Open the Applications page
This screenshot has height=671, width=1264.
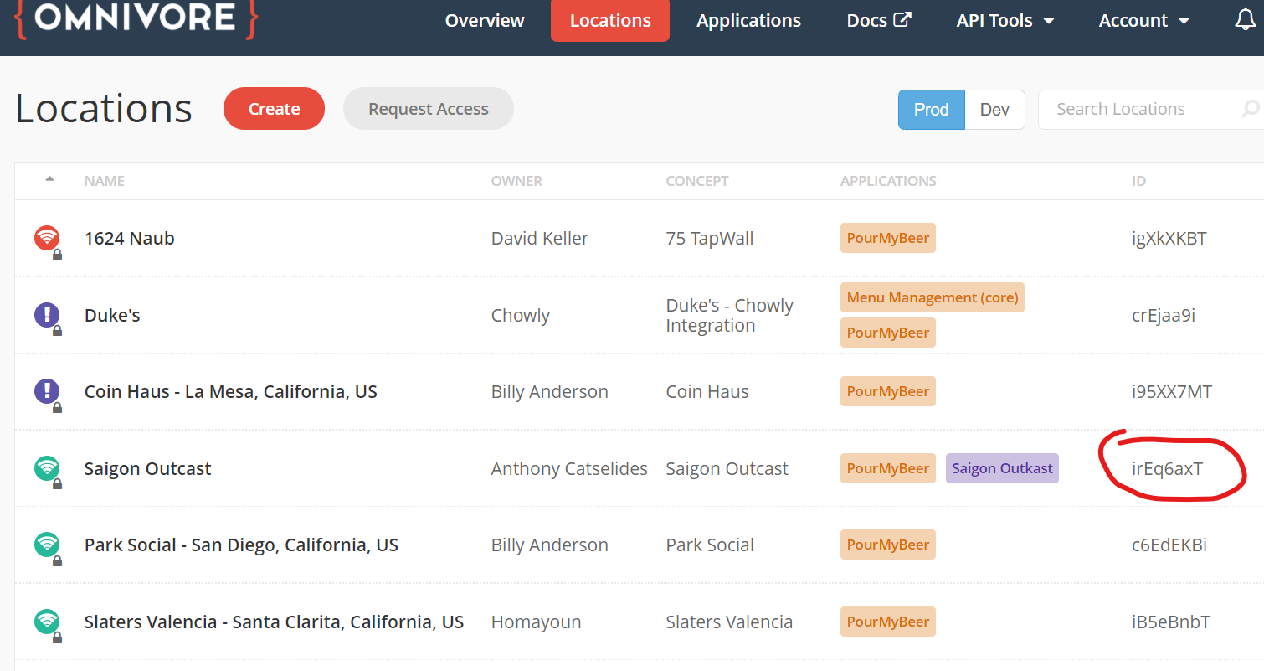(748, 21)
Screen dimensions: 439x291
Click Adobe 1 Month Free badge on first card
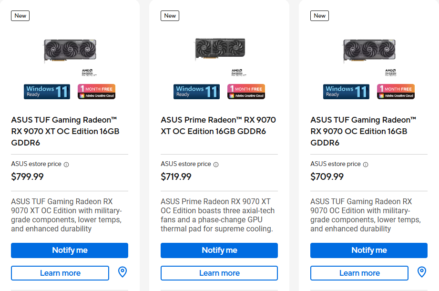pos(96,92)
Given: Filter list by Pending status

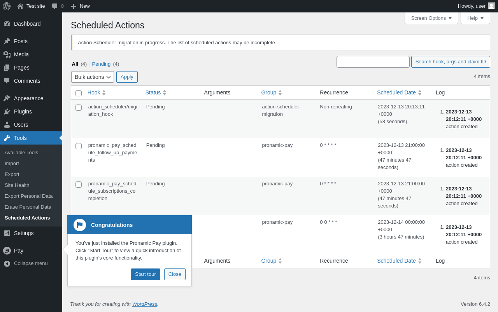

----------

_What is needed_: Images are not wanted in the copy. Please print the material above exactly.

_Worked solution_:
Open the Applications page
This screenshot has height=671, width=1264.
(748, 21)
Screen dimensions: 439x291
Click Adobe 1 Month Free badge on first card
pos(96,92)
Given: Filter list by Pending status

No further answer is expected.